INFORMATION GIVEN >>
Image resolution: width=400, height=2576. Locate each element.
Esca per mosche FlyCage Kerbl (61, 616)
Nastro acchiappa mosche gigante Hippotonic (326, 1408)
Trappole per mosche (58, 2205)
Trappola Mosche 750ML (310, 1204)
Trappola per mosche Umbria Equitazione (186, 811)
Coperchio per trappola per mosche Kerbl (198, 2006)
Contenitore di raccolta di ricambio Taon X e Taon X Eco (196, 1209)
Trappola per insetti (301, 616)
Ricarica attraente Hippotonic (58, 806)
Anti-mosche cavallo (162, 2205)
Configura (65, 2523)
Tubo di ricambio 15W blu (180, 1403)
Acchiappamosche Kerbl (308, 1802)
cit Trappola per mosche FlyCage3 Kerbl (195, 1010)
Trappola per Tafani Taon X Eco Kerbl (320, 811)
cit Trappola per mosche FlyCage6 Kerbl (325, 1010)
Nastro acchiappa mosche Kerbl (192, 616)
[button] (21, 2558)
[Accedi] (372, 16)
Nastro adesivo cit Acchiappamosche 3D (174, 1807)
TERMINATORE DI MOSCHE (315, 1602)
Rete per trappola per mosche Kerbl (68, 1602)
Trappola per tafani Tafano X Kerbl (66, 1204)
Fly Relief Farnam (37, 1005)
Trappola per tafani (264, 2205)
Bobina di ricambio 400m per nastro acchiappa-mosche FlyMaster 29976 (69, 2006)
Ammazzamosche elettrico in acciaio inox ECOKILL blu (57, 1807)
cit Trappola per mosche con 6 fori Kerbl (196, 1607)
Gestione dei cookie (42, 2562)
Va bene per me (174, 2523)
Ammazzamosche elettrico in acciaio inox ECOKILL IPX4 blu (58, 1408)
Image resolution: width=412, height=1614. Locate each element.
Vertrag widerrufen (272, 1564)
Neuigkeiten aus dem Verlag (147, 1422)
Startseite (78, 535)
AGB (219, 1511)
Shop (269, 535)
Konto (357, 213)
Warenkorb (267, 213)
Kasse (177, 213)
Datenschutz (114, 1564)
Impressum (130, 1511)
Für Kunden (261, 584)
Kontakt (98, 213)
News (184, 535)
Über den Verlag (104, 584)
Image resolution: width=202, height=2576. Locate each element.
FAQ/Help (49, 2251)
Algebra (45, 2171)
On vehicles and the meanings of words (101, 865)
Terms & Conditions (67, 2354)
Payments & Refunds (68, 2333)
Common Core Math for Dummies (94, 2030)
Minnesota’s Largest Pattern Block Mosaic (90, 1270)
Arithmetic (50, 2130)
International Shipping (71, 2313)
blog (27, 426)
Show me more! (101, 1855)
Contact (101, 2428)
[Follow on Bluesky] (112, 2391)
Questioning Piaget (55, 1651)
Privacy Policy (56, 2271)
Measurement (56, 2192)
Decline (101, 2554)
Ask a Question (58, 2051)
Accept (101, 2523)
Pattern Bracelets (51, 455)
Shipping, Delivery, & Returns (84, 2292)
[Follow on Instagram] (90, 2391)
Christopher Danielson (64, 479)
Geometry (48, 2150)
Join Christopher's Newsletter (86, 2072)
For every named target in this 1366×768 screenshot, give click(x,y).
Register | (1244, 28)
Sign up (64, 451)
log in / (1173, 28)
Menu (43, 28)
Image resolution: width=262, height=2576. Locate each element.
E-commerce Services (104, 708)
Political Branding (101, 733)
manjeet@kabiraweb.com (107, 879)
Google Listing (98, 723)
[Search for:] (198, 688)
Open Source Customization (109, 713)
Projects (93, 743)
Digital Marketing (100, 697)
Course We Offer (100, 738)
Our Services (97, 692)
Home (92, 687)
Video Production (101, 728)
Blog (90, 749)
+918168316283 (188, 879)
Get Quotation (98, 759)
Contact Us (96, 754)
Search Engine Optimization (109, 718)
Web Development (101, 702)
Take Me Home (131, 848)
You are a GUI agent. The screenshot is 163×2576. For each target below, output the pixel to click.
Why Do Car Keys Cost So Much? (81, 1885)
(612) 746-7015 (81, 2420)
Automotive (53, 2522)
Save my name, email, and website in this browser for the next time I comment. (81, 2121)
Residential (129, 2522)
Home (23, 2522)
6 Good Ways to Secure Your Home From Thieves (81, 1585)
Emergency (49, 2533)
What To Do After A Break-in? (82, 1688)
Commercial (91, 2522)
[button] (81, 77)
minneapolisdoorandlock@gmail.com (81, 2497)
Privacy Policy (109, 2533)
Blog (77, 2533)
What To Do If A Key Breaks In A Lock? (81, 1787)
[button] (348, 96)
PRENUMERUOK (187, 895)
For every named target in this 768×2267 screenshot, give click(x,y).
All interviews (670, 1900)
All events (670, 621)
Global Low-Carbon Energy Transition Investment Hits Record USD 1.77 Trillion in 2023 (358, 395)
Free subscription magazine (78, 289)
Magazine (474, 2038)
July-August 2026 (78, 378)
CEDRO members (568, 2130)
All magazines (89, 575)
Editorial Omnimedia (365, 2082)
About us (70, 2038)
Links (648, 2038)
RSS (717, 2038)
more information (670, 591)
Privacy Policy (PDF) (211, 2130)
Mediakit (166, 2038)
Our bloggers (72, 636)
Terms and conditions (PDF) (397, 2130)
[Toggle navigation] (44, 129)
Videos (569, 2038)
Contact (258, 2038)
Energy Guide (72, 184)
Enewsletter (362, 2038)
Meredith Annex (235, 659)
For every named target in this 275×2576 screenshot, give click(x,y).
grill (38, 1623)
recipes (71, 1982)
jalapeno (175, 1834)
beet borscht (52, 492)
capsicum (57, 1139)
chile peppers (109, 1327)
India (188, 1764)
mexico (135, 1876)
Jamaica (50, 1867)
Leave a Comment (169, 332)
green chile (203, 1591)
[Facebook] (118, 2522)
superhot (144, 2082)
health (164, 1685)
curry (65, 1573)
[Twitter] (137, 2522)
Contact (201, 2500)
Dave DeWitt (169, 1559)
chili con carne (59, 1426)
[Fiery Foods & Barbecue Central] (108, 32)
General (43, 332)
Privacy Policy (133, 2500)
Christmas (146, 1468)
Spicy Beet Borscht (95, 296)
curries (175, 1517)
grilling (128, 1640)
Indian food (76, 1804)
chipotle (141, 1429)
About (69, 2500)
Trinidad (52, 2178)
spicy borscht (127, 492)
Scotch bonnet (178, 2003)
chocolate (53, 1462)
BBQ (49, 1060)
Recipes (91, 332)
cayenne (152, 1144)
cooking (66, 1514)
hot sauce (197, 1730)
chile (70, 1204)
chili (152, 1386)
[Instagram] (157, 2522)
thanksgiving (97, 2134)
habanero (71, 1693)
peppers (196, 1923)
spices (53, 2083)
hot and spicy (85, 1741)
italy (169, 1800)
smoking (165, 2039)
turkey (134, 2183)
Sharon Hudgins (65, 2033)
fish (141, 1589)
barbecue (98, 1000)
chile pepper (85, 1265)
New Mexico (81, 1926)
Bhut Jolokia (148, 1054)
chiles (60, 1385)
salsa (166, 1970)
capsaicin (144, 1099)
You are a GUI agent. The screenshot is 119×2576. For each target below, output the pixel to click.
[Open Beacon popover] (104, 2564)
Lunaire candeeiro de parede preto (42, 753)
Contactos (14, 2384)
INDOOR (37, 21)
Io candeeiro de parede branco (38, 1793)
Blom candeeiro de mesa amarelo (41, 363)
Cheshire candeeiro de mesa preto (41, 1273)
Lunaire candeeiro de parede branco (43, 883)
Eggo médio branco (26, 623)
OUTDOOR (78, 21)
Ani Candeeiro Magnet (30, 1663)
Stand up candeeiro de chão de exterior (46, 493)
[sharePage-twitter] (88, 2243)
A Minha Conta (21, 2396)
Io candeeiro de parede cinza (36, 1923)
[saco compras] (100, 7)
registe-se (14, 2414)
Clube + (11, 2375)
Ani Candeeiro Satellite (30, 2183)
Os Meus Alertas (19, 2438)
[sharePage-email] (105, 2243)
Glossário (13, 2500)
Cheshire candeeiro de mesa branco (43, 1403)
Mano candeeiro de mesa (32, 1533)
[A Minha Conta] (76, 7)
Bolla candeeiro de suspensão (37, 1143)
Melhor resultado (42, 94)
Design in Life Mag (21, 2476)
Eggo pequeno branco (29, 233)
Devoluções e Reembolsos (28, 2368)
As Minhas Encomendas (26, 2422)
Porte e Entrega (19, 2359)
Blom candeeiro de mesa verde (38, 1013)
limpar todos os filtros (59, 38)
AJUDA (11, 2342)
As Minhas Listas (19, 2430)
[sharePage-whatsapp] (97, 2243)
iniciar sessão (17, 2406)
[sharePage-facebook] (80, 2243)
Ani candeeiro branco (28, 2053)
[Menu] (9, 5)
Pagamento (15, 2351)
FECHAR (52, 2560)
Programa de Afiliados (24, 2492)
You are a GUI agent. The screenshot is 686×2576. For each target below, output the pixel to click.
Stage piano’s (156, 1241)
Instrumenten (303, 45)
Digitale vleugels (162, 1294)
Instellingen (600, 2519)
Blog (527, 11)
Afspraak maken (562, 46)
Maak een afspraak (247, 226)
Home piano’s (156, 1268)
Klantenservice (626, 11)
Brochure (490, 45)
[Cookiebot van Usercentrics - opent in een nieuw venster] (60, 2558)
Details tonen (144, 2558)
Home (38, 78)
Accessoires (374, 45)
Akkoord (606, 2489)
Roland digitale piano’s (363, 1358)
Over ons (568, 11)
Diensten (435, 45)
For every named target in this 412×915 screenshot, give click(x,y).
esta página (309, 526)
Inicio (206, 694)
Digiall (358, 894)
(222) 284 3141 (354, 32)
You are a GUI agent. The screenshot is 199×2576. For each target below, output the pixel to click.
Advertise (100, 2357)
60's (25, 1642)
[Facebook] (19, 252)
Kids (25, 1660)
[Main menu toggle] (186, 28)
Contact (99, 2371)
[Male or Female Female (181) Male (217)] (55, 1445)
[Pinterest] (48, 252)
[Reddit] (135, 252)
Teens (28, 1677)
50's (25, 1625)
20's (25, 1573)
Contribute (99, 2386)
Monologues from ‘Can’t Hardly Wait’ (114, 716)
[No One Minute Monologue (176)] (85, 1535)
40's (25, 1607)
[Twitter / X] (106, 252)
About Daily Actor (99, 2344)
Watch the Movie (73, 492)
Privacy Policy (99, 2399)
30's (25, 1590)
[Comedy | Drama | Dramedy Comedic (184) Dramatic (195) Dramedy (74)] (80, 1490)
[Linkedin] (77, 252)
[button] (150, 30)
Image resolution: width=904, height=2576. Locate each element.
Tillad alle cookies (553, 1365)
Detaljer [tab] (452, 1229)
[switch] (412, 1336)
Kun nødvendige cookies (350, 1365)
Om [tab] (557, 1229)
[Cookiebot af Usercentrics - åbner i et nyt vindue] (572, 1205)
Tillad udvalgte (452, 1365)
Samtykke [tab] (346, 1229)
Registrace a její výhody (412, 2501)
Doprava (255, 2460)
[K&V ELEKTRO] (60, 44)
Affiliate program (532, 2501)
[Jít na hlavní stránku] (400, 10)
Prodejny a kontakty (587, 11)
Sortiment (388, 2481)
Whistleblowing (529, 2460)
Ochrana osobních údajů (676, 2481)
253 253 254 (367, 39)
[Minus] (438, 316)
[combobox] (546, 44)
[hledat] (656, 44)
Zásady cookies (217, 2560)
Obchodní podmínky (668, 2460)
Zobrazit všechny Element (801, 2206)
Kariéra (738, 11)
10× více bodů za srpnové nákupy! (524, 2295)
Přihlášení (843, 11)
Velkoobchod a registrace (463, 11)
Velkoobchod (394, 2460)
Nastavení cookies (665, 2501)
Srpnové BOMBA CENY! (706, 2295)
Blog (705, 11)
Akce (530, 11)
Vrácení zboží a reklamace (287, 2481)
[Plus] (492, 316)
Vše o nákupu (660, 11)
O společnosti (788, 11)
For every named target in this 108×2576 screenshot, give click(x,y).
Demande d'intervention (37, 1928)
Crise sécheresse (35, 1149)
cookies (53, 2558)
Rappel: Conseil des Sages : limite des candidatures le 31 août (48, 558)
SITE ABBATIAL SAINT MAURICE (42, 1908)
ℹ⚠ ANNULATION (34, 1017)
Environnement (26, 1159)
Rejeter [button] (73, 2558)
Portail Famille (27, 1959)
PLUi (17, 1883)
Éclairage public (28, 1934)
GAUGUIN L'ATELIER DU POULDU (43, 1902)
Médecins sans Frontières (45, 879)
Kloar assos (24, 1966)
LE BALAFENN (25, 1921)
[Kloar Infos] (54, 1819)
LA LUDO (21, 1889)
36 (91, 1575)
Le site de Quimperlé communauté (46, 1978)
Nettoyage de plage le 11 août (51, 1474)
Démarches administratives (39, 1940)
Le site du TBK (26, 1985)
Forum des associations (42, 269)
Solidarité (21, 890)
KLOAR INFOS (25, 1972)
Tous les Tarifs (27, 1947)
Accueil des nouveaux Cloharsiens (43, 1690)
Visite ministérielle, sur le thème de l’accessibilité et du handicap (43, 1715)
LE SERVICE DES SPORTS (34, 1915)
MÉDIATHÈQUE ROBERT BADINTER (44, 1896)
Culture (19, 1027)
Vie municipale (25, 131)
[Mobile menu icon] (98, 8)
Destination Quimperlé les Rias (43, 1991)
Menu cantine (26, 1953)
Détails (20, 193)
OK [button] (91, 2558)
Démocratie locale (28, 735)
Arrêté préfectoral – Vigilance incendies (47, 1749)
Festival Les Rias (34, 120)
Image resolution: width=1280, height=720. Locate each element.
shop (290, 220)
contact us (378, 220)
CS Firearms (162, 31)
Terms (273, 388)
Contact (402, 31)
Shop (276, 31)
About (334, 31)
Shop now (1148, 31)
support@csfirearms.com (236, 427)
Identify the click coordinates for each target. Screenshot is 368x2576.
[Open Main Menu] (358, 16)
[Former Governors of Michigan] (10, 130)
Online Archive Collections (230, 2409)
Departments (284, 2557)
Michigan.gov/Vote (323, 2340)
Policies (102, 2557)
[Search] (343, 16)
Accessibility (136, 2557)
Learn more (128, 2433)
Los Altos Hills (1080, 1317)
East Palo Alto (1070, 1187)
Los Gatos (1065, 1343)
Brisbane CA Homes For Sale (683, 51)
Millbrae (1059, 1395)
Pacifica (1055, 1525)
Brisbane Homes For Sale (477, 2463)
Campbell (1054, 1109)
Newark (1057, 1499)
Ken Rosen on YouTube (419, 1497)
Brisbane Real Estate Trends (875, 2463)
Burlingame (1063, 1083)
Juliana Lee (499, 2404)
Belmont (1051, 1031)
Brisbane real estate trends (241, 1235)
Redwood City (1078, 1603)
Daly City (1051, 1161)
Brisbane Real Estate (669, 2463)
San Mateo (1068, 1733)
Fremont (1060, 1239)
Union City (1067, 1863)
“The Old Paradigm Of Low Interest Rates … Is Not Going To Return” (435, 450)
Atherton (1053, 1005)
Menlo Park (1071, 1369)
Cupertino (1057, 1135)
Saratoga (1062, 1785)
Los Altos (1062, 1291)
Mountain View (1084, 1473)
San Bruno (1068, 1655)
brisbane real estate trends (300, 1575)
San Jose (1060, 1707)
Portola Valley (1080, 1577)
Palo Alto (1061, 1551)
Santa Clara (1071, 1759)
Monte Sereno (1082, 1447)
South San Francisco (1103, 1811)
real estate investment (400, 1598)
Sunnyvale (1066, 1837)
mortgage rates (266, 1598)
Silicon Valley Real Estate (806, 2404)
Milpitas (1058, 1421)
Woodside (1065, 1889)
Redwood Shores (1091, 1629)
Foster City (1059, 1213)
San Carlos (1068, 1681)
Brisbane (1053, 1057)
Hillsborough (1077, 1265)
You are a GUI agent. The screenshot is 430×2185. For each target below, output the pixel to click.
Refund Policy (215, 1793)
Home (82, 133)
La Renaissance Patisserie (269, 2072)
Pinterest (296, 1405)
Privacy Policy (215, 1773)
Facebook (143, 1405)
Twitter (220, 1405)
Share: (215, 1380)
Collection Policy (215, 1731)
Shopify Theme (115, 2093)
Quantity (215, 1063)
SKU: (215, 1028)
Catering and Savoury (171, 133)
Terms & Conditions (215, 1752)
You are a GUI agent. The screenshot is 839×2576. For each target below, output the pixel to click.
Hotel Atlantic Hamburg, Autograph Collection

TASK TO COMPLETE >> List every line above that contains the word "About".

SOLVED EXERCISE >>
About us (70, 2038)
About (69, 2500)
About Daily Actor (99, 2344)
About (334, 31)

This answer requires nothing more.